The NFS bug survived for 23 years not because the code was impenetrable. The constraint was the bandwidth of the search. AI removed it.

The implication

The assumption that old code is safe because it has survived is gone.

Any codebase old enough to feel safe is now an unknown quantity—not because the code changed, but because the search capability did. “It’s been running for 20 years” meant something specific: humans looked at this code over time and didn’t find a critical flaw. That inference is no longer valid. An AI working through the same codebase in hours isn’t making the same kind of search.

The 2003 bug wasn’t hiding. There are more of them.

The double edge

Anthropic found the NFS bug responsibly and coordinated the patch before disclosure.

The model that ran the sweep is available to everyone. Anthropic’s own framing, in their published research accompanying the findings: “This is presaging an upcoming wave of models that can exploit vulnerabilities in ways that far outpace the efforts of defenders.”

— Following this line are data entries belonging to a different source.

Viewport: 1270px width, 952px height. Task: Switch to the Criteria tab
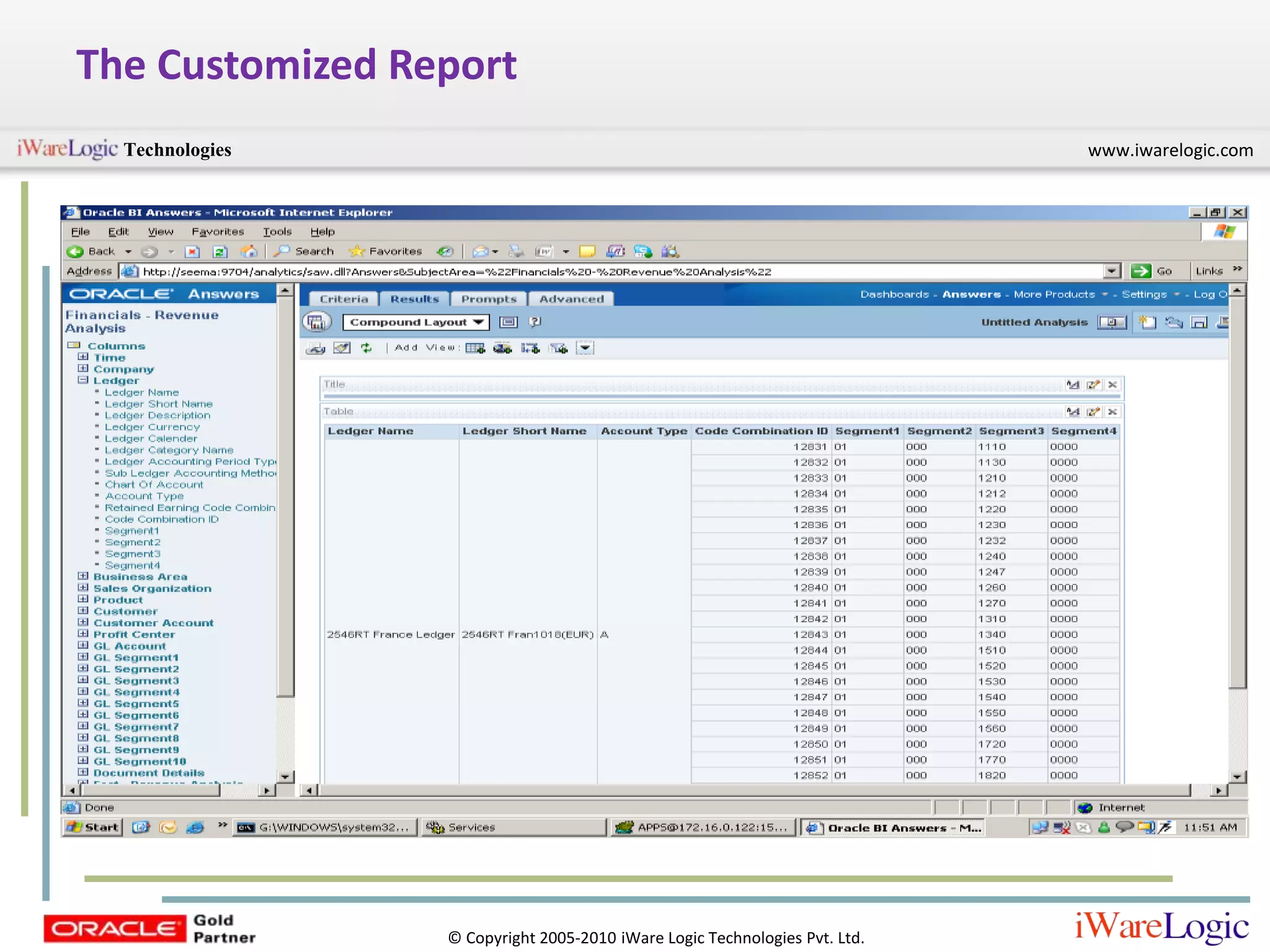tap(344, 299)
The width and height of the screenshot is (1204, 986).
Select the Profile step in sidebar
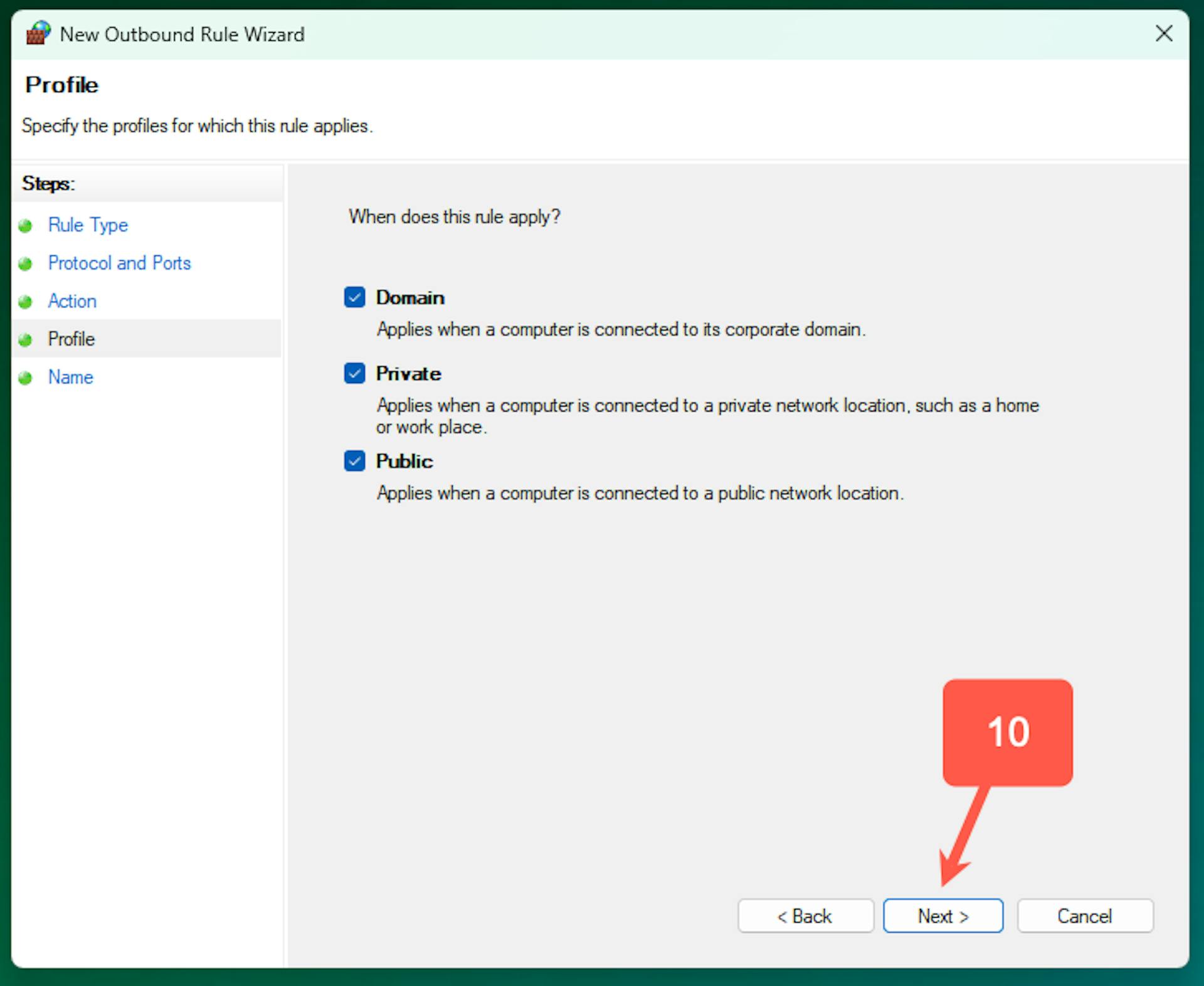pyautogui.click(x=71, y=339)
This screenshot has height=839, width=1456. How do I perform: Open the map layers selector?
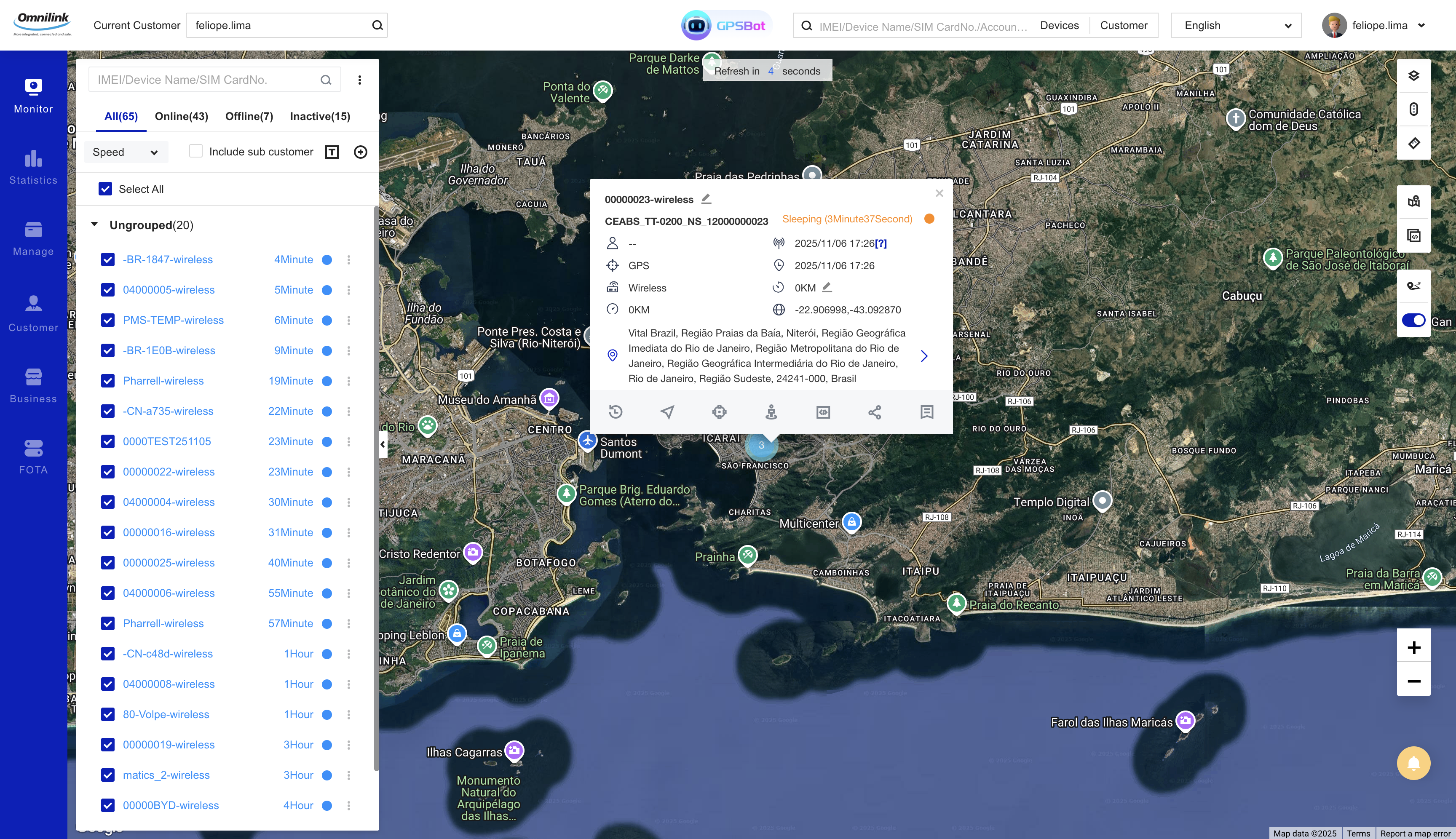tap(1413, 75)
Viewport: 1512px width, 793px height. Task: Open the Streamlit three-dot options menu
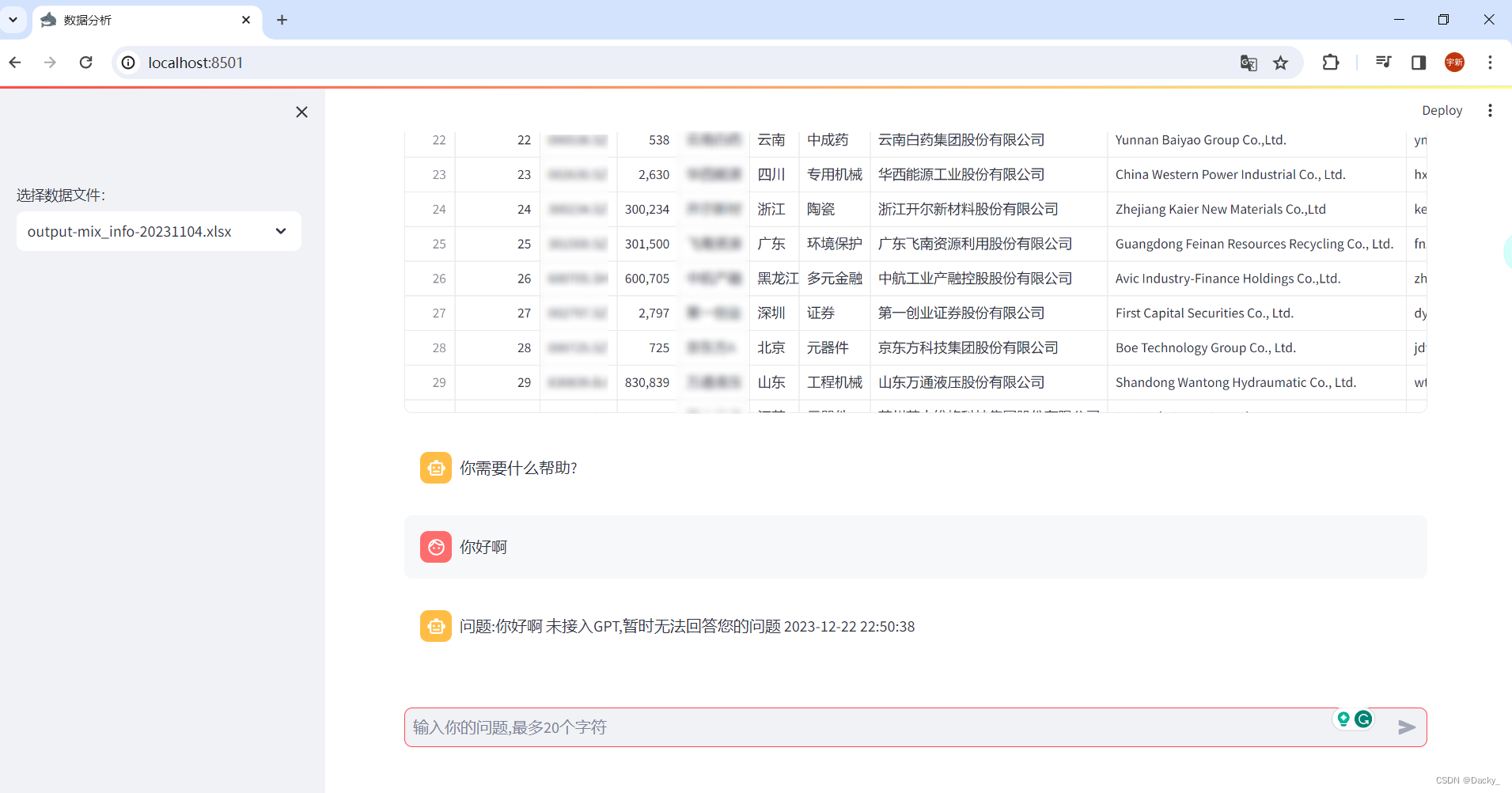(x=1491, y=110)
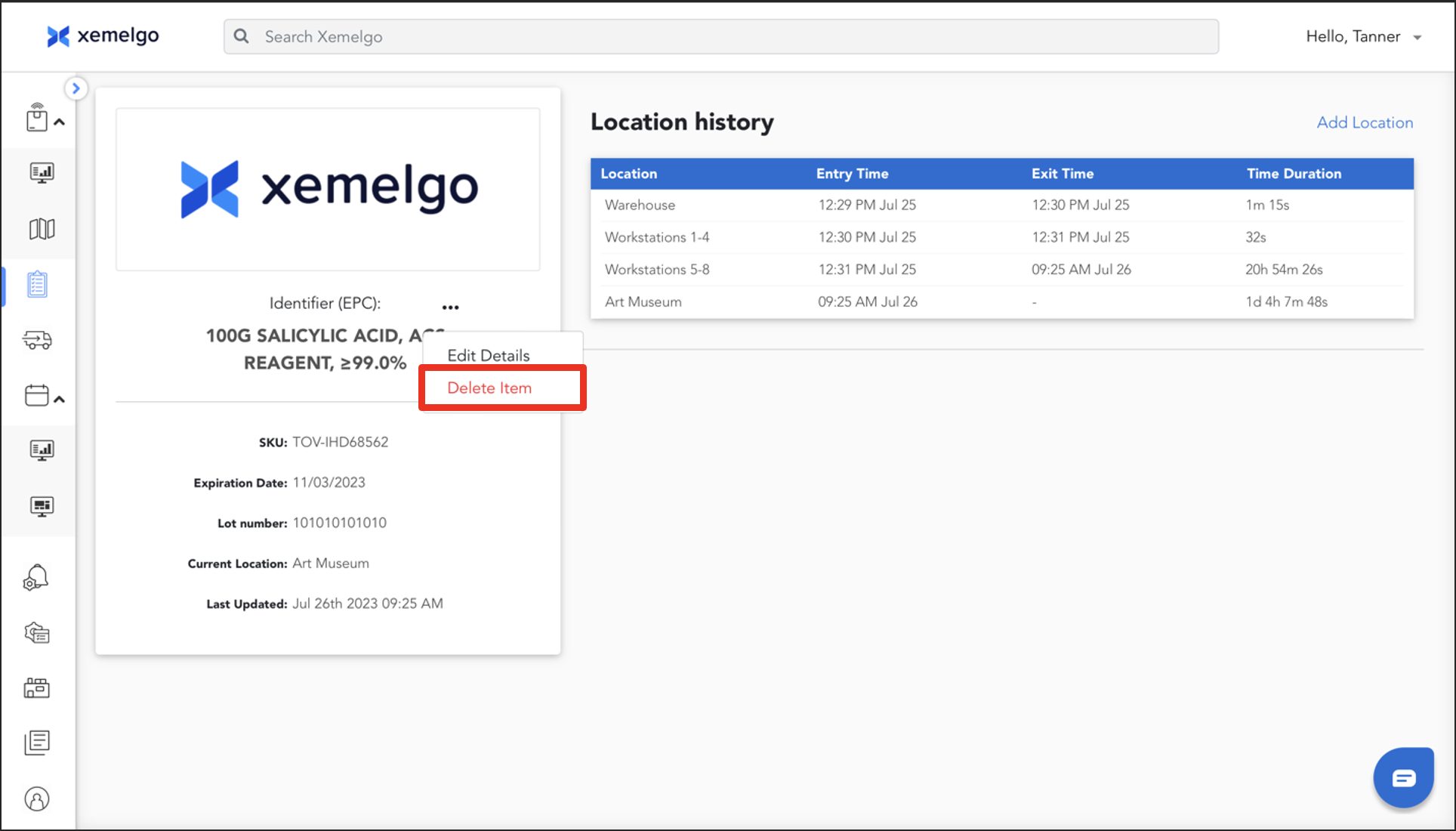Click the Time Duration column header
Screen dimensions: 1456x831
(1294, 174)
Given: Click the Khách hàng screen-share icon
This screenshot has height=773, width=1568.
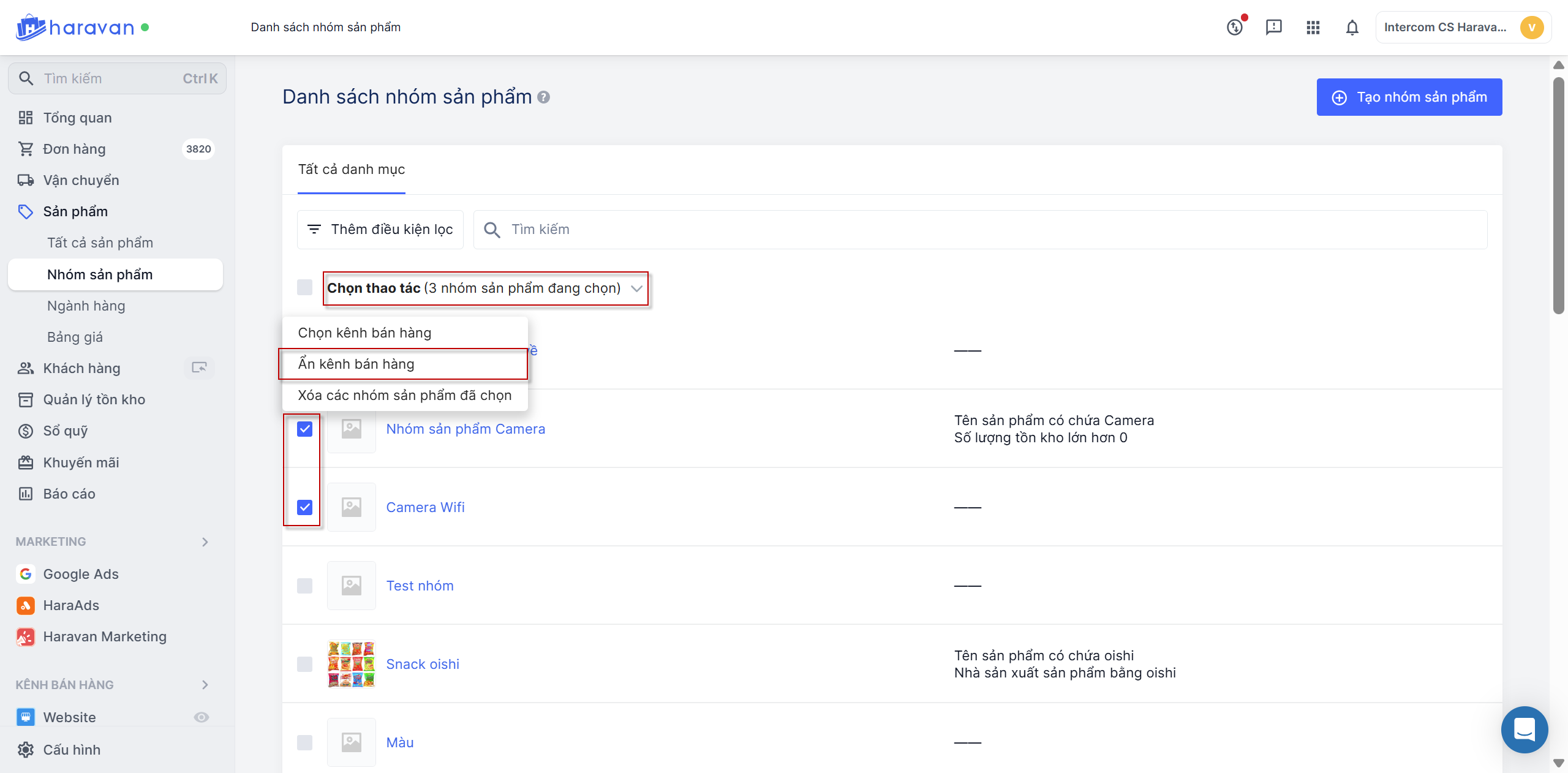Looking at the screenshot, I should [x=199, y=368].
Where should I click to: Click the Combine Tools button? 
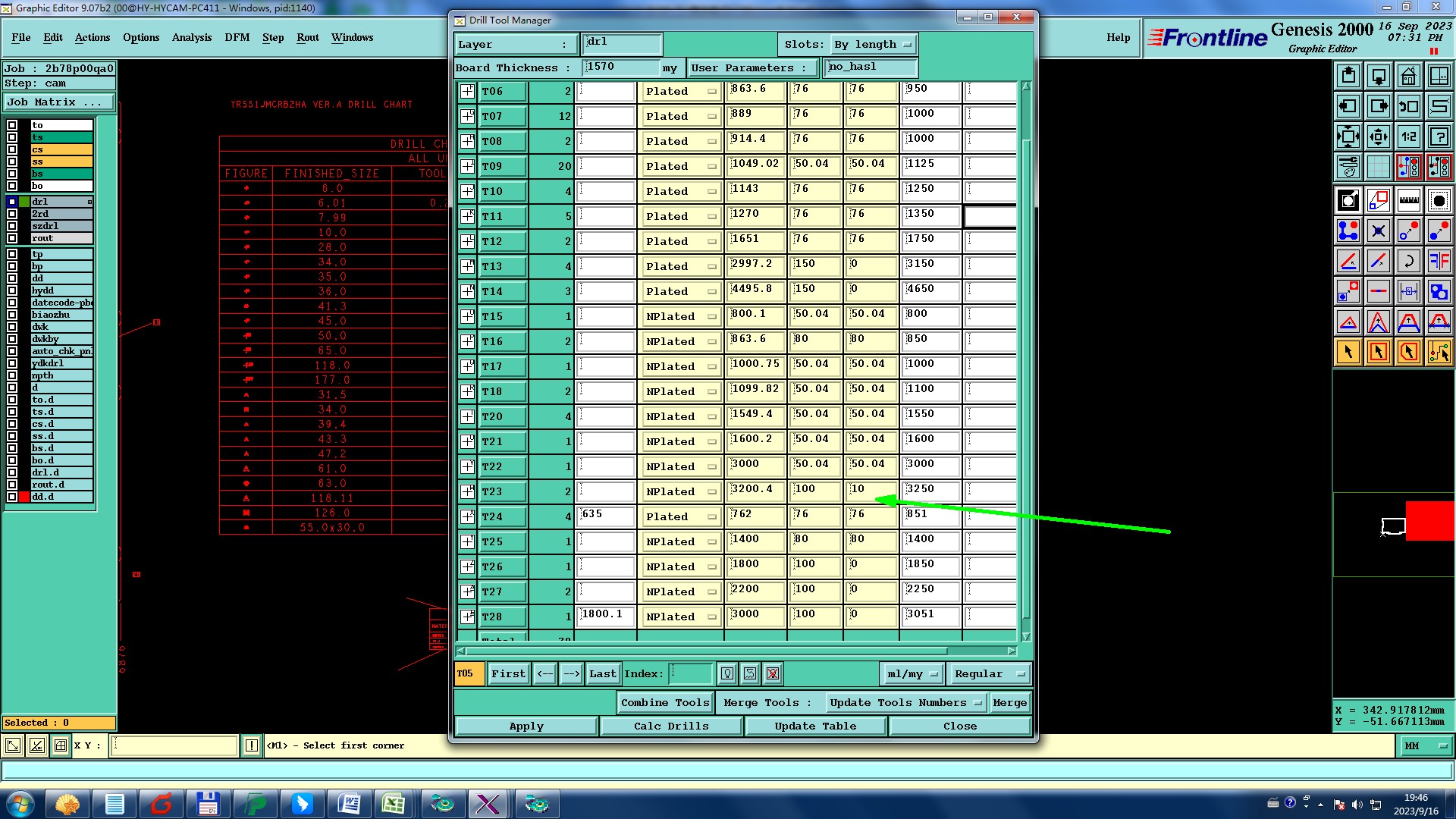click(x=665, y=702)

The counterargument is that defenders get the same tools. It’s true. The asymmetry is that attackers only need to find one flaw; defenders need to find all of them.

Responsible disclosure timelines run 90 days as a standard. That window was calibrated around human-speed exploitation—reverse-engineering a patch, building a working exploit, deploying it. AI collapses that window. A model capable of finding a 23-year-old vulnerability in a single sweep can, by the same mechanism, analyze a fresh patch and map the exploit surface in hours. Offensive deployment at scale is already the race.

What gets built instead

Point-in-time penetration testing is insufficient. It samples the way human auditors sample—scoped engagements, bounded time, bounded coverage. Continuous automated audit replaces it: always-on, running against every commit.

The disclosure economics have to be rebuilt. A 90-day window made sense when the threat was a human attacker with months of manual work ahead. It doesn’t make sense when the attacker’s toolchain runs the same sweep Carlini ran. Some projects will push for shorter windows. Others won’t be able to ship fixes in time. The tradeoff gets harder, not easier.

“Audited code” needs a new definition. The old one—reviewed by qualified humans, no known critical vulnerabilities—described a search that humans could actually execute. That search is now the floor, not the ceiling.

Anything running long enough to feel safe has to be reconsidered. Not because the threat model changed. Because the capability to find what was always there did.